%%
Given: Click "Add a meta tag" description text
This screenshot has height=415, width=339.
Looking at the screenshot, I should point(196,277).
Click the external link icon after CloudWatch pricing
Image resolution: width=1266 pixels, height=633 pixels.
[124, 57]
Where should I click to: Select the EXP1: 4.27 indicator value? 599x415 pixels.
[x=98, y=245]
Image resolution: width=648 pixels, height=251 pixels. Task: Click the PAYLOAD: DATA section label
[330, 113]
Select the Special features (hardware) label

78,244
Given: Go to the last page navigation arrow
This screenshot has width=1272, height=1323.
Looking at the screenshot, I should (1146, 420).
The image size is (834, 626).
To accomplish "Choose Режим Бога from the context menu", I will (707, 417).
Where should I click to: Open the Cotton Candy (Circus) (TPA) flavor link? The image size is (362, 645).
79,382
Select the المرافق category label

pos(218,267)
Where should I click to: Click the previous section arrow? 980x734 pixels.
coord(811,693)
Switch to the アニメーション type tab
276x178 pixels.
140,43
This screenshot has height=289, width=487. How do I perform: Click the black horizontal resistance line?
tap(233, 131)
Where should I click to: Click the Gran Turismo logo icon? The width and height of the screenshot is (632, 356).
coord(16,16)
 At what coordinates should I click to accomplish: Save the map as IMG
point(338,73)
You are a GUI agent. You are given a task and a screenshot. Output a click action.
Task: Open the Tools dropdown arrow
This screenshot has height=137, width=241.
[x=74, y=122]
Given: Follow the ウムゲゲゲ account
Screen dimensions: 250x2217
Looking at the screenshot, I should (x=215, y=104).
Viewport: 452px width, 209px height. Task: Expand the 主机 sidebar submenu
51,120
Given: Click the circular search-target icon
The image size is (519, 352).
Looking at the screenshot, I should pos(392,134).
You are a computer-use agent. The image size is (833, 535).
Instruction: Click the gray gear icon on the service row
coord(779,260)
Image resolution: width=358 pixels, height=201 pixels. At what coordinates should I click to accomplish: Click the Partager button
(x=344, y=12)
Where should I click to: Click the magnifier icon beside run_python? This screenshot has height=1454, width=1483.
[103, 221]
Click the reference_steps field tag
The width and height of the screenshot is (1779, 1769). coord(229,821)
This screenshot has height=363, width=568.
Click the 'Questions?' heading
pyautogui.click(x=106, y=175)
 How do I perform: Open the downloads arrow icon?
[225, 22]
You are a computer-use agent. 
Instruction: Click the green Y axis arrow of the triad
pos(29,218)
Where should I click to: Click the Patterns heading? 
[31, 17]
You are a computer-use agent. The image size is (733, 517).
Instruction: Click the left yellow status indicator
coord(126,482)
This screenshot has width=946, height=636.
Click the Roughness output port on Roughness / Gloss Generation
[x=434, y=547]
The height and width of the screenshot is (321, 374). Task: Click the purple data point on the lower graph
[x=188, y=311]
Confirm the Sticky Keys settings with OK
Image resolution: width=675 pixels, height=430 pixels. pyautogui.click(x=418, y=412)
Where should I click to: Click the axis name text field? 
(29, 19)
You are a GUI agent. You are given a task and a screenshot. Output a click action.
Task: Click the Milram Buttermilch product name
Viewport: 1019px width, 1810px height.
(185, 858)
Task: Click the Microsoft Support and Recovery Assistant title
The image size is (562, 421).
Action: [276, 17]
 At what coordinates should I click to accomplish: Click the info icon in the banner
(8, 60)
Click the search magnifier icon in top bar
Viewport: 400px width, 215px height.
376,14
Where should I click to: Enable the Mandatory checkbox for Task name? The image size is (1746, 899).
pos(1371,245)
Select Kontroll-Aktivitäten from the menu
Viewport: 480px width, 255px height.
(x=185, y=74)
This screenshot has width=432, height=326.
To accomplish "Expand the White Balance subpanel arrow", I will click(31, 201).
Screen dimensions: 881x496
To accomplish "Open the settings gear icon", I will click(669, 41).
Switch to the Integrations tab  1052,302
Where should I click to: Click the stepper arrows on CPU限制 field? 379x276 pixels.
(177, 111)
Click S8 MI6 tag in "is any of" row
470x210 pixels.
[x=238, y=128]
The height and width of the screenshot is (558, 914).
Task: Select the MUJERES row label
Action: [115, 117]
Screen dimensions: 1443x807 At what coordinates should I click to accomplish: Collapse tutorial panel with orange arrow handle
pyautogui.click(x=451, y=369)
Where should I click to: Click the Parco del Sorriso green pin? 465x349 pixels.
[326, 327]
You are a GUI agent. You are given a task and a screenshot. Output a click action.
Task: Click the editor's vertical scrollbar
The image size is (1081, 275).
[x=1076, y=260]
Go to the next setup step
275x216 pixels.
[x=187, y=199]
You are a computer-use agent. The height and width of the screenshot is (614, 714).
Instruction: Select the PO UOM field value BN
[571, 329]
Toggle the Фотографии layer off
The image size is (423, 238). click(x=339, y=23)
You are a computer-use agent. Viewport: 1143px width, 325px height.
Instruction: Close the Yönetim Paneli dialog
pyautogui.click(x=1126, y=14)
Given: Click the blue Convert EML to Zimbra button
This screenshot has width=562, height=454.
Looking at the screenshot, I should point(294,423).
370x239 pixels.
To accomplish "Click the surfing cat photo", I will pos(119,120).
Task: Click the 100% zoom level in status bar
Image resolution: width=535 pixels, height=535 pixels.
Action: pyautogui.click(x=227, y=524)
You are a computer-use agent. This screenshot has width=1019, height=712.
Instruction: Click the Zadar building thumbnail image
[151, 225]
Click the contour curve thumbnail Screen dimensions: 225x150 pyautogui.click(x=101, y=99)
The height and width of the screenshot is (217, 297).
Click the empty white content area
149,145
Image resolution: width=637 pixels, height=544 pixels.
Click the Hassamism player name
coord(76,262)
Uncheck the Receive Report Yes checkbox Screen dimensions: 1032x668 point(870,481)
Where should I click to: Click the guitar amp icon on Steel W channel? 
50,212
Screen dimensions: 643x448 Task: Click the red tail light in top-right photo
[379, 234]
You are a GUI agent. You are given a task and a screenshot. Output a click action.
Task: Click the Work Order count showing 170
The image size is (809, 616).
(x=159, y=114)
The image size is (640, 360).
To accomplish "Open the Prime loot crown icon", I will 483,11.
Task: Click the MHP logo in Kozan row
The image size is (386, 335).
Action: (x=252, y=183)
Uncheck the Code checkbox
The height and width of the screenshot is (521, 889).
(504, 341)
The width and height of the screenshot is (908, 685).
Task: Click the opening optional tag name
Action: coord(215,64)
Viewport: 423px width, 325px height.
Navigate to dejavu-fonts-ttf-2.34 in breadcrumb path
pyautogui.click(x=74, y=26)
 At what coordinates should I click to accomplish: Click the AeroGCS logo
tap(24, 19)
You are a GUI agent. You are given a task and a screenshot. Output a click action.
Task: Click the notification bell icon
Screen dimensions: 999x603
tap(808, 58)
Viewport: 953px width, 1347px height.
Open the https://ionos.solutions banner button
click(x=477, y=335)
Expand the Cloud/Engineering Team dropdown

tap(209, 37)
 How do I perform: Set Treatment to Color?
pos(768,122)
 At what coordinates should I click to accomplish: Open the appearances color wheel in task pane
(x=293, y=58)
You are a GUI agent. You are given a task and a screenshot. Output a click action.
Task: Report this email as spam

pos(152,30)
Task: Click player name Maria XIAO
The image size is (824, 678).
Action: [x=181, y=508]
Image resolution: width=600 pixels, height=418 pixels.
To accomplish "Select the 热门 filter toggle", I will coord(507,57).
%%
§ **Exercise requirements**
Please copy the records word for word, from the line containing "the AeroGCS logo" through the end of the records, both ends included.

§ **Answer to this task**
 At what coordinates should I click to accomplish: Click the AeroGCS logo
tap(24, 19)
You are a GUI agent. You are given a task and a screenshot. Output a click action.
Task: Click the notification bell icon
Screen dimensions: 999x603
tap(808, 58)
Viewport: 953px width, 1347px height.
Open the https://ionos.solutions banner button
click(x=477, y=335)
Expand the Cloud/Engineering Team dropdown

tap(209, 37)
 How do I perform: Set Treatment to Color?
pos(768,122)
 At what coordinates should I click to accomplish: Open the appearances color wheel in task pane
(x=293, y=58)
You are a GUI agent. You are given a task and a screenshot. Output a click action.
Task: Report this email as spam

pos(152,30)
Task: Click player name Maria XIAO
The image size is (824, 678).
Action: [x=181, y=508]
Image resolution: width=600 pixels, height=418 pixels.
To accomplish "Select the 热门 filter toggle", I will coord(507,57).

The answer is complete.